If a stream contains a bottom cell, that is, if the evaluation of a part of the stream causes a non-terminating computation, then the rest of it is not accessible. In this talk, first, we show that such a bottomed stream is useful in exact representation of continuous data like real numbers. In particular, we show that the set of real numbers can be embed into the set of 1-bottomed sequences which are infinite sequences with at most one copy of bottom. We call this embedding the Gray-code embedding. Then, we introduce an IM2-machine which is an indeterministic machine which access such an extended stream with input/output tapes with multiple heads. An IM2-machine can be naturally implemented with logic programming languages with committed choice, and is also implemented as an extension of the Haskell language. Finally, we show that real number computation can be realized through the combination of Gray-code embedding and an IM2-machine, and present simple algorithms like conversions between this Gray representation and signed digit expansion, and addition and multiplication on real numbers, and show how an IM2-machine works by avoiding accesses to bottom cells. We also show some mathematical results about this kind of representation of topological spaces. For example, we show that every n-dimensional metric space can be embed into the space of infinite sequences with at most n copies of bottoms, and therefore an IM2-machine with (n+1)-heads can access such spaces.
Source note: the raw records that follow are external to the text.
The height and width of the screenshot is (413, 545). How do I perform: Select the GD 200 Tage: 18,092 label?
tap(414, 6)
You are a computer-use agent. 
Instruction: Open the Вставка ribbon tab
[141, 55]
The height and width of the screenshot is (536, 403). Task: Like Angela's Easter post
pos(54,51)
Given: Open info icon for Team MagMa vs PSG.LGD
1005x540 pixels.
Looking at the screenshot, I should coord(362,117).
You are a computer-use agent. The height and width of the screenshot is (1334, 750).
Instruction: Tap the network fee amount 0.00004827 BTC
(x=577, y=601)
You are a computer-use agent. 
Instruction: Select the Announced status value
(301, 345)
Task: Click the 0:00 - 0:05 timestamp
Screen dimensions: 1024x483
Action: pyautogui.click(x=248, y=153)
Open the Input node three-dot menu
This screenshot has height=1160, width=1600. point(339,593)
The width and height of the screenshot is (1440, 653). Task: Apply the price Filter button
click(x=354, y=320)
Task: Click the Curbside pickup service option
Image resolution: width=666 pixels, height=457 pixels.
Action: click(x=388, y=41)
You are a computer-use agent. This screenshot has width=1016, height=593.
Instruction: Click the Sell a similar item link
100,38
## Kernel-based Similarity Search in Massive Graph Databases with Wavelet Trees

- ERATO MINATO Discrete Structure Manipulation System Project, Japan Science and Technology Agency
- Graduate School of Information Science and Engineering, Tokyo Institute of Technology

**Date:** March 30th, 2011

Labeled graphs are general and powerful data types that can be used to represent diverse kinds of real-world objects, including biological sequences, semi-structured texts such as HTML and XML, chemical compounds, social networks, and so forth. The amount of available graph data is ever increasing. For example, the PubChem database for chemical compounds files more than 20 million compounds. Similarity search in databases of labeled graphs is a fundamental task in managing graph data. Typically, a graph is decomposed to a set of substructures (e.g., paths, trees and subgraphs) and a similarity measure is defined via the number of common substructures. Using the representation, graphs can be stored in a document database by regarding graphs as documents and substructures as words. A graph similarity query then translates to a semi-conjunctive query that retrieves graphs sharing at least k substructures in common with the query graph. We argue that this kind of query cannot be solved efficiently by conventional inverted indexes, and develop a novel recursive search algorithm on wavelet trees (Grossi et al., SODA’03). Unlike gIndex, it does not require frequent subgraph mining for indexing. In experiments, our method was successfully applied to 25 million chemical compounds.